Ringette at the 2023 Canada Winter Games took place in Prince Edward Island at the Cavendish Farms Wellness Centre in Montague and the MacLauchlan Arena at the University of Prince Edward Island in Charlottetown. The event ran from Sunday, February 19, 2023, to Saturday, February 25, 2023.

==History==
Team P.E.I. (Prince Edward Island) made history after finishing in fourth place, having never finished higher than ninth place since the 1991 Canada Winter Games.
Team P.E.I fell to Team Saskatchewan in the 2023 bronze medal game. The game had been tied at 4-4 until Saskatchewan scored in overtime.

Prior to their historic performance at the 2023 Canada Winter Games (CWG), the team had only won a single game during the 2003 Canada Winter Games in New Brunswick. The Prince Edward Island team came in eighth place during the 1991 Canada Games in Charlottetown, P.E.I., the year which also marked the inaugural inclusion of ringette in the Games competition.

== Medallists ==
| Women | ' Julia Franco Juliette Lessard Amy Whyte Maxim Moisan Lili Moreau Alex Violette Zoe Aubin Lauriane Alain Maude Ouellet Brittany Lanouette Annie Trudel Caroline Viola Raphaëlle Chouinard Florence Poulin Allyson Savoie Eléonore Sezia Laurence Lacombe | ' Mia Hemstreet Mikyla Brewster Kennedy Rice Emily Dodd Kirsten Krochak Cayleigh Hasell Avery Kew Kaleigh Ryan-York Jamie Ferri Kaeli Woodliffe Rachael McKerracher Sydnie Rock Jazmyn Fevin Sydney Fevin , 2022 WRC
 Erin Ung
Paige Roy
Regan Meier
Kaylee Armstrong | ' Tobi Albert Kylee Banerd Rylie Bryden Cadence Howe Taylor Johnston Ally Lenz Leyna Matisz Kaitlynn McCaw Ella McLeod Maddy Nystrom Meagan Sanders Lauren Schoenhofen Brianna Shupe Madeline Stang Bailey Stangel Bryn White Shea White |

| Ringette | Gold | Silver | Bronze |
|---|---|---|---|
| Women | Quebec Julia Franco Juliette Lessard Amy Whyte Maxim Moisan Lili Moreau Alex Violette Zoe Aubin Lauriane Alain Maude Ouellet Brittany Lanouette Annie Trudel Caroline Viola Raphaëlle Chouinard Florence Poulin Allyson Savoie Eléonore Sezia Laurence Lacombe | Alberta Mia Hemstreet Mikyla Brewster Kennedy Rice Emily Dodd Kirsten Krochak Cayleigh Hasell Avery Kew Kaleigh Ryan-York Jamie Ferri Kaeli Woodliffe Rachael McKerracher Sydnie Rock Jazmyn Fevin Sydney Fevin Canada, 2022 WRC Erin Ung Paige Roy Regan Meier Kaylee Armstrong | Saskatchewan Tobi Albert Kylee Banerd Rylie Bryden Cadence Howe Taylor Johnston Ally Lenz Leyna Matisz Kaitlynn McCaw Ella McLeod Maddy Nystrom Meagan Sanders Lauren Schoenhofen Brianna Shupe Madeline Stang Bailey Stangel Bryn White Shea White |

== Notable players ==
===World Ringette Championships===
Erin Ung, Paige Roy, Mikyla Brewster, Regan Meier, and Kaylee Armstrong all played for the Under-21 Canada national ringette team at the 2022 World Ringette Championships.
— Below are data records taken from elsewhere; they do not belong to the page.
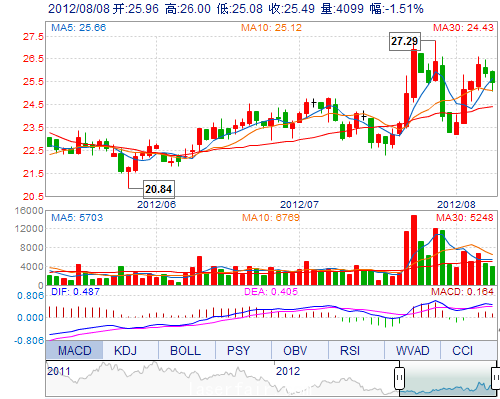This screenshot has width=500, height=399.
Task: Click the 2012 marker in overview timeline
Action: (288, 371)
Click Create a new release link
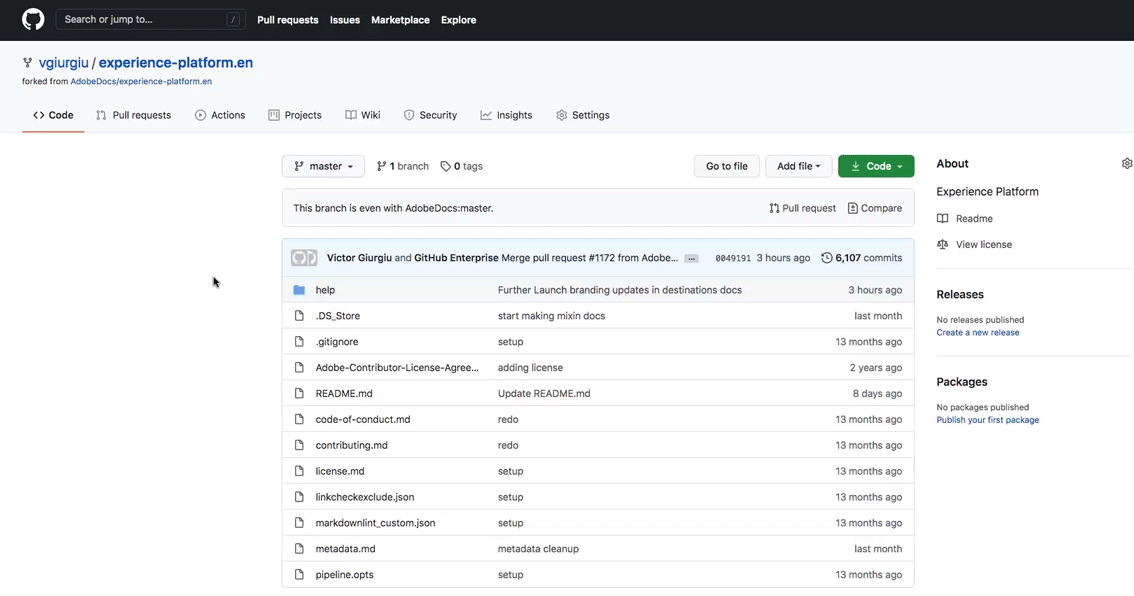 [978, 333]
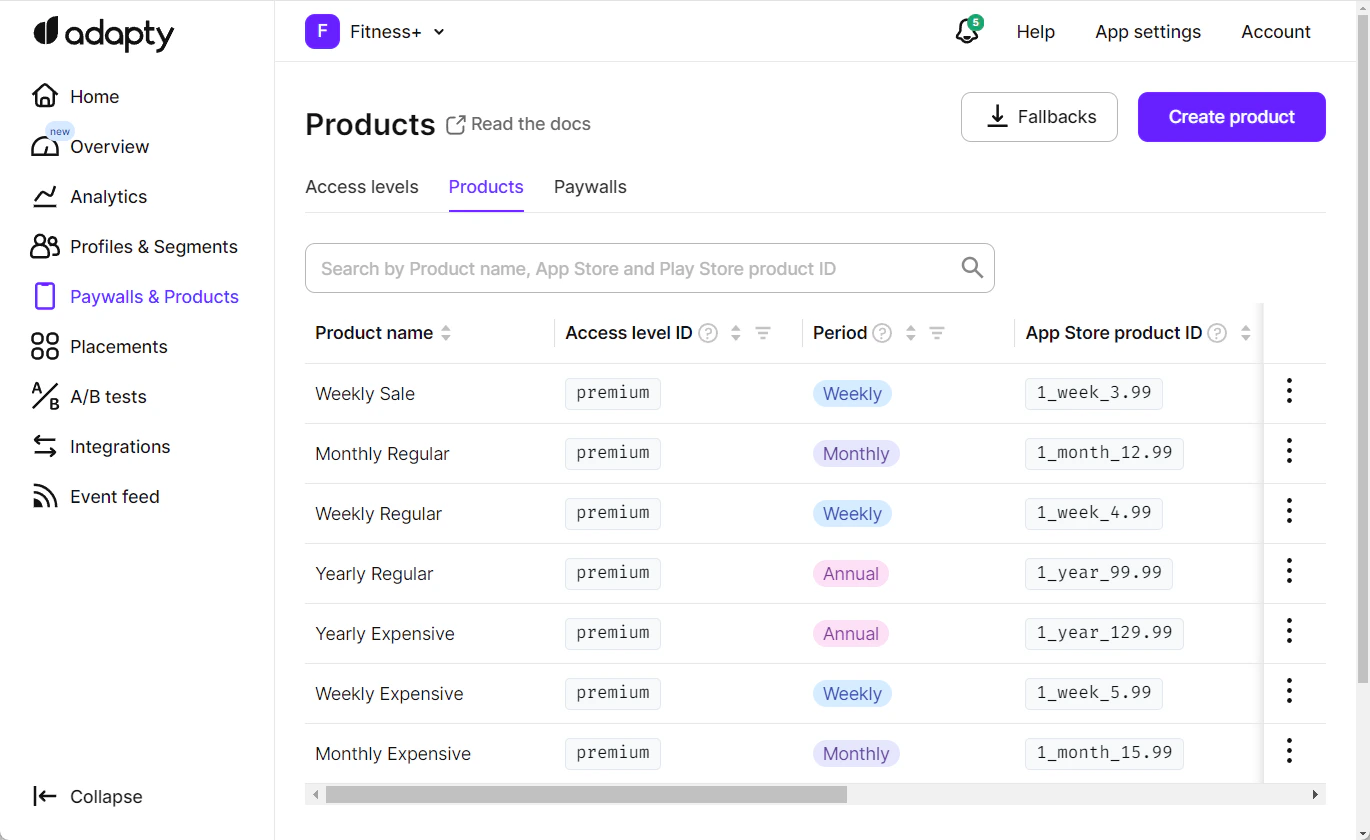Click the Access level ID help icon
The height and width of the screenshot is (840, 1370).
pyautogui.click(x=708, y=333)
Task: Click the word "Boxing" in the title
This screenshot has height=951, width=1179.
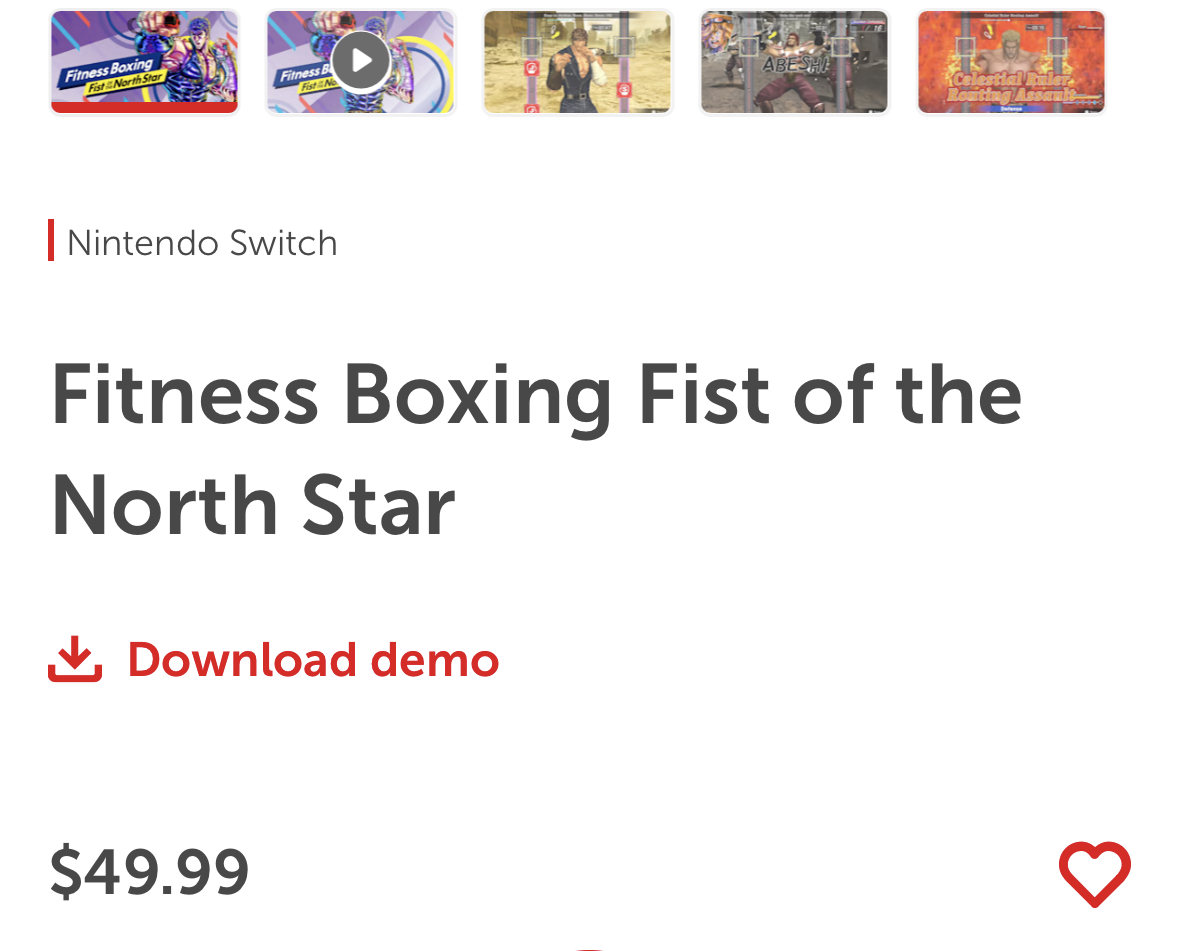Action: [477, 395]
===National Ringette League===
Team Alberta which finished in second place included Erin Ung, Mikyla Brewster, Cayleigh Hasell, Kennedy Rice, and Rachael McKerracher, players in the 2022–23 National Ringette League from the Calgary RATH, and Kaleigh Ryan-York and Jamie Ferri from the Edmonton WAM!.

Team Saskatchewan which finished in third place, included Ally Lenz, Kaitlynn McCaw, Madeline Stang, and Bailey Stangel, all of whom were players from the Saskatchewan Heat.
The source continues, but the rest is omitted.